7. [Notification of Compulsory Enforcement Credit Taints] Where the obligor fails to automatically perform within the time period specified in the legal documents, once the case is filed for enforcement, the obligor's information on the subject of enforcement will become a credit stain and be recorded in the case file by the People's Bank of China's credit reporting system and all levels of credit information platform.

2. Implement risk notification

1. [Application for Preservation and Provision of Clues] The right holder may apply for preservation measures against the obligor's property during the course of litigation, and investigate and understand the obligor's property status and whereabouts as much as possible, and actively provide the court with clues on the obligor's property and whereabouts, so as to improve the efficiency of property preservation and service, and increase the actual enforcement effect of effective legal documents.

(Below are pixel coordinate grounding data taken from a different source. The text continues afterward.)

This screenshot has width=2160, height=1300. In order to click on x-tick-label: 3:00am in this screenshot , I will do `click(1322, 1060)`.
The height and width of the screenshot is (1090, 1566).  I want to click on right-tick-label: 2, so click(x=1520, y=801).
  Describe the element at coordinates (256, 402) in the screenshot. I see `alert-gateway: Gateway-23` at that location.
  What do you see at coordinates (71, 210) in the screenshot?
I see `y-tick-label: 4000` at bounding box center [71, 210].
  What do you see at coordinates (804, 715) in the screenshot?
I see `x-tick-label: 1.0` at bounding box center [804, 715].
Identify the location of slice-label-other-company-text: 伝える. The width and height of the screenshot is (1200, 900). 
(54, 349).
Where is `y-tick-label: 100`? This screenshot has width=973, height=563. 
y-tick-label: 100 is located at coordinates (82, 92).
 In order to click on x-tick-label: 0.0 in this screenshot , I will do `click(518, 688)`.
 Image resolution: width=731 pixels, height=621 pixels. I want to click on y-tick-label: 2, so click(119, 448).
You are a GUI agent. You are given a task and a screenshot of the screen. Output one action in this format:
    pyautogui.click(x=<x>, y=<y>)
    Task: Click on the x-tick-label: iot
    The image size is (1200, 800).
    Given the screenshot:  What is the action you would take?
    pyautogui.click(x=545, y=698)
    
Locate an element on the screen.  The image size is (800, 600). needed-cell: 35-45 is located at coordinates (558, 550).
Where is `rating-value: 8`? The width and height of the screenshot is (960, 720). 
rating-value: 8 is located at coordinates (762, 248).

2. [Notice of Application for Bankruptcy Rights] If the right holder finds that the enterprise legal person is unable to pay off the debts due and the assets are insufficient to pay off all the debts or obviously lacks the ability to pay off, it may directly apply for bankruptcy reorganization or bankruptcy liquidation to the court where the enterprise is domiciled.

3. [Notice of Time Limit for Application for Enforcement by Right Holder] If the obligor fails to perform the content determined in the effective legal document on time, the right holder shall apply to the people's court for enforcement within two years from the date on which the legal document takes effect or the date on which the performance period determined by the legal document expires.

4. [Notification of the Risk of Failure to Enforce] The application for enforcement has enforcement risks, and the right holder should be aware of the enforcement risks. If the obligor has lost the ability to perform the obligations set forth in the legal documents, and the obligee is unable to provide evidence of the obligor's property, it may lead to the inability to enforce the case in place. This kind of consequence is unwilling for the court and the right holder to occur, but it is a continuation of the commercial risk and transaction risk of the parties in the enforcement stage, and the right holder should be aware of and understand the risk that such enforcement cannot be performed.

Note: The obligor refers to the debtor and the person subject to enforcement who shall perform the content of the effective legal documents; The right holder refers to the creditor and the person applying for enforcement who enjoys the rights conferred by the effective legal documents.